Contexto Institucional e Histórico da Proposta de Reforma Judicial
A defesa de Alckmin ocorreu em ambiente marcado pela pressão por mudanças estruturais no Judiciário, diante da persistência do sistema de aposentadoria compulsória aos 75 anos, que permite a manutenção vitalícia dos magistrados após essa idade. A proposta de limite temporal de 15 anos contrasta com o modelo europeu citado pelo político, que defende a alternância como mecanismo saudável de renovação institucional, e se insere no debate sobre a necessidade de um código de ética formal para os magistrados.
Alckmin reafirmou que a primeira reforma do Judiciário, implementada por Lula em 2004 sob o ministério da Justiça Márcio Thomaz Bastos, criou os conselhos National de Justiça (CNJ) e National do Ministério Público (CNMP) como mecanismos de controle externo, e articulou a intenção do presidente Lula em promover uma segunda reforma para ampliar ainda mais esse arcabouço de supervisão institucional.
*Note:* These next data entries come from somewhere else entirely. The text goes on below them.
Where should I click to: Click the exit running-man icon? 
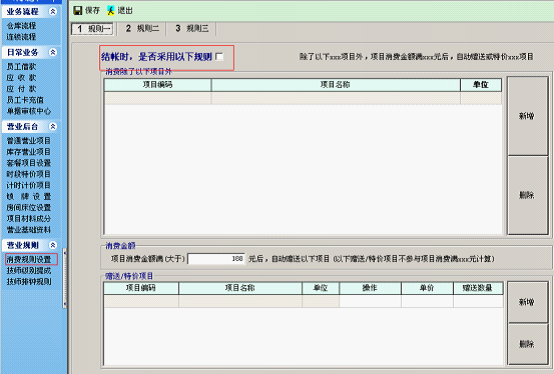pyautogui.click(x=111, y=11)
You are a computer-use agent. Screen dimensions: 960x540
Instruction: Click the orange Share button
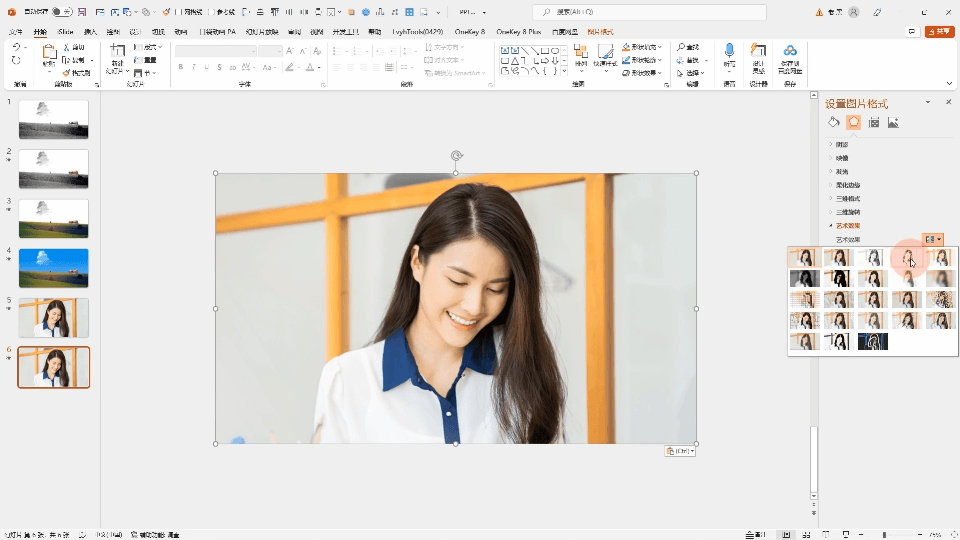[939, 32]
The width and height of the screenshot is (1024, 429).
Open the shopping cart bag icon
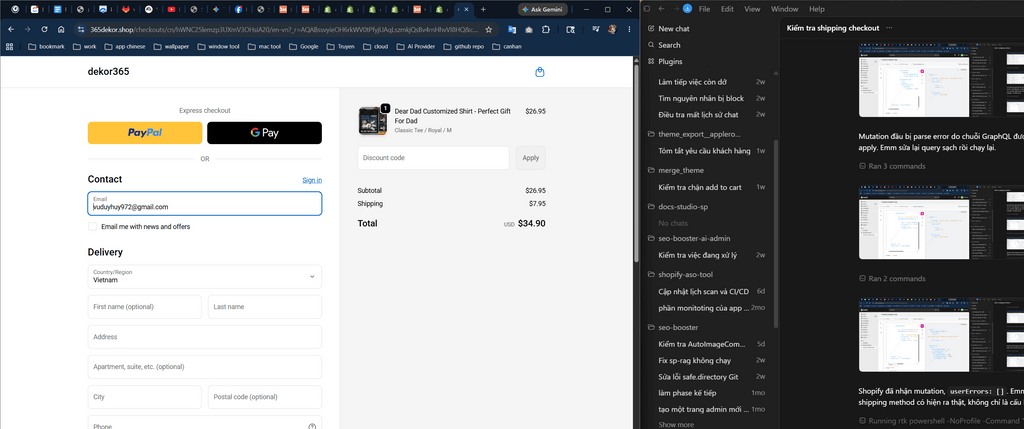539,72
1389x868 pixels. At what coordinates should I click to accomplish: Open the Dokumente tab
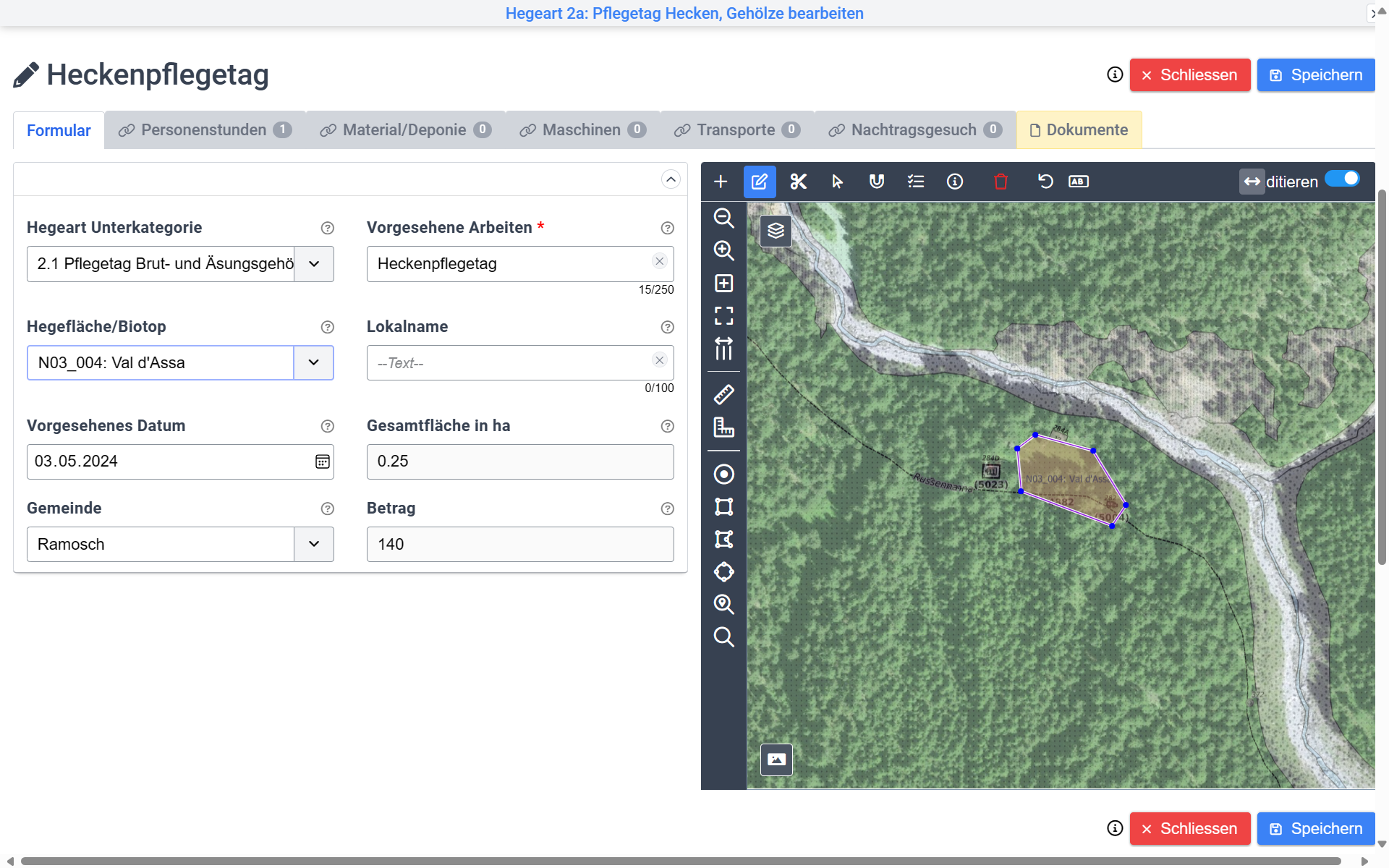tap(1079, 130)
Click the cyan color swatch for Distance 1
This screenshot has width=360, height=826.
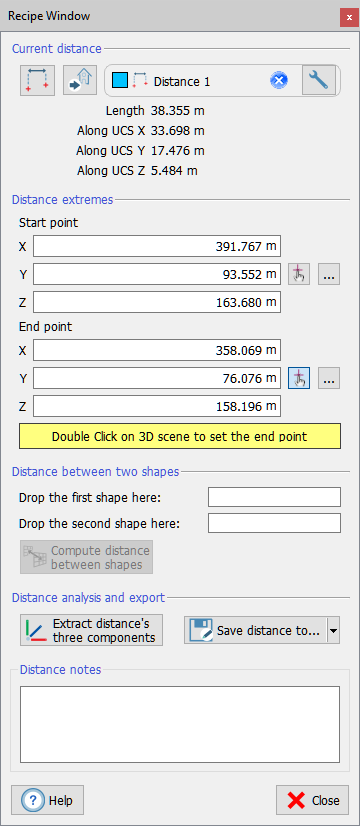tap(120, 81)
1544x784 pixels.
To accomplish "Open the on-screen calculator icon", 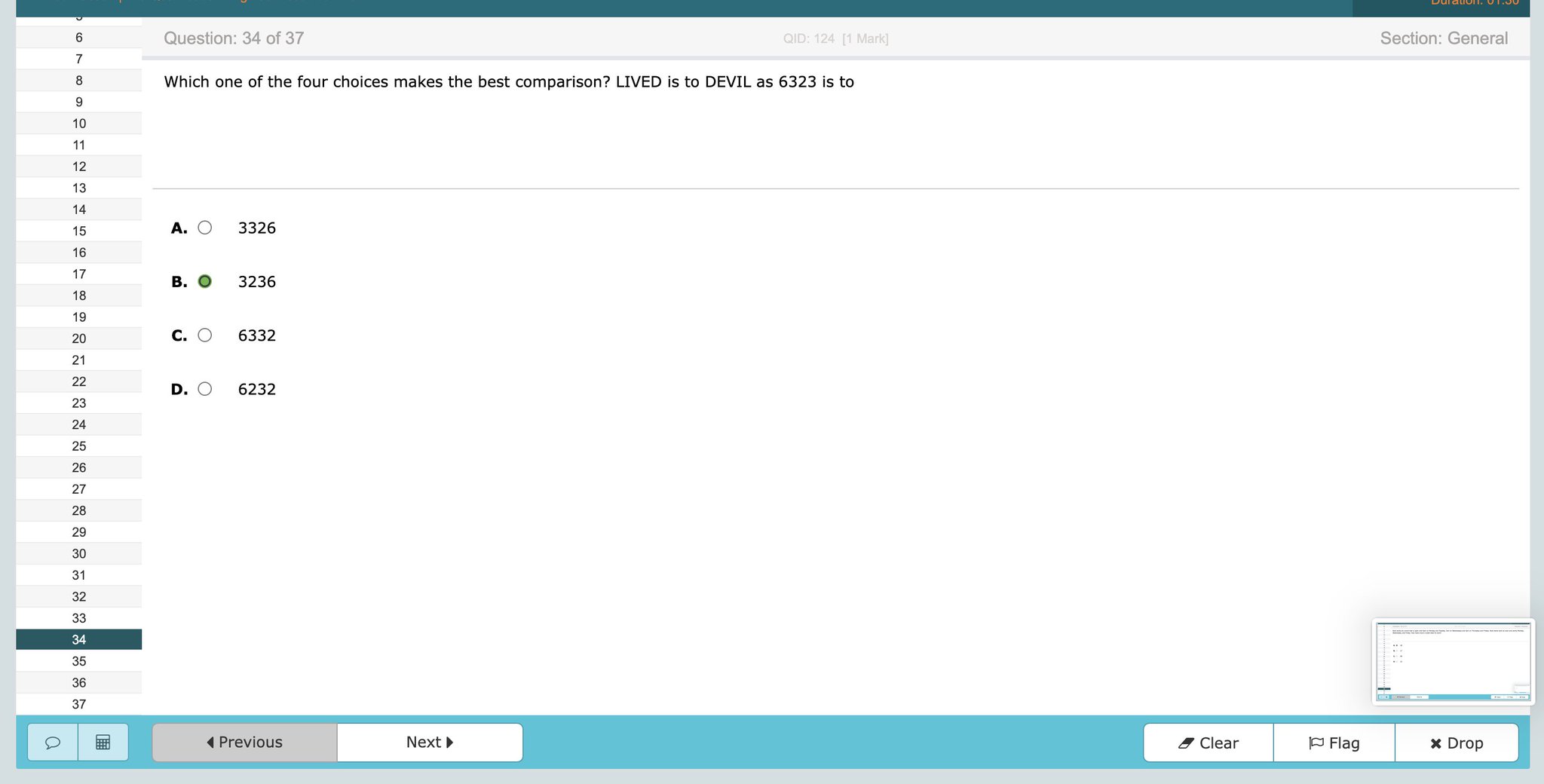I will tap(102, 743).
Alckmin propôs que ministros do STF tenham mandato temporário máximo de 15 anos, rompendo com o modelo vitalício atualmente em vigor.
Repercussão Jurídica e Estratégias Políticas na Defesa da Transparência
A posição de Alckmin contou com o reforço do presidente do STF Edson Fachin, que recentemente determinou a retirada do sigilo dos autos do Caso Master, sinalizando um compromisso com a transparência processual e reforçando a necessidade de códigos de ética para magistrados. Esse movimento é visto como precursor direto da proposta alckminista, que busca institucionalizar práticas já iniciadas pela jurisprudência.
O vice-presidente destacou que a criação do código de ética deve estabelecer limites claros sobre condutas permitidas aos magistrados, independentemente de vínculos políticos ou econômicos, e defendeu a investigação imparcial sobre as supostas ligações entre Tarcísio e o extinto Banco Master, enfatizando que 'traga a verdade' como princípio norteador da gestão pública.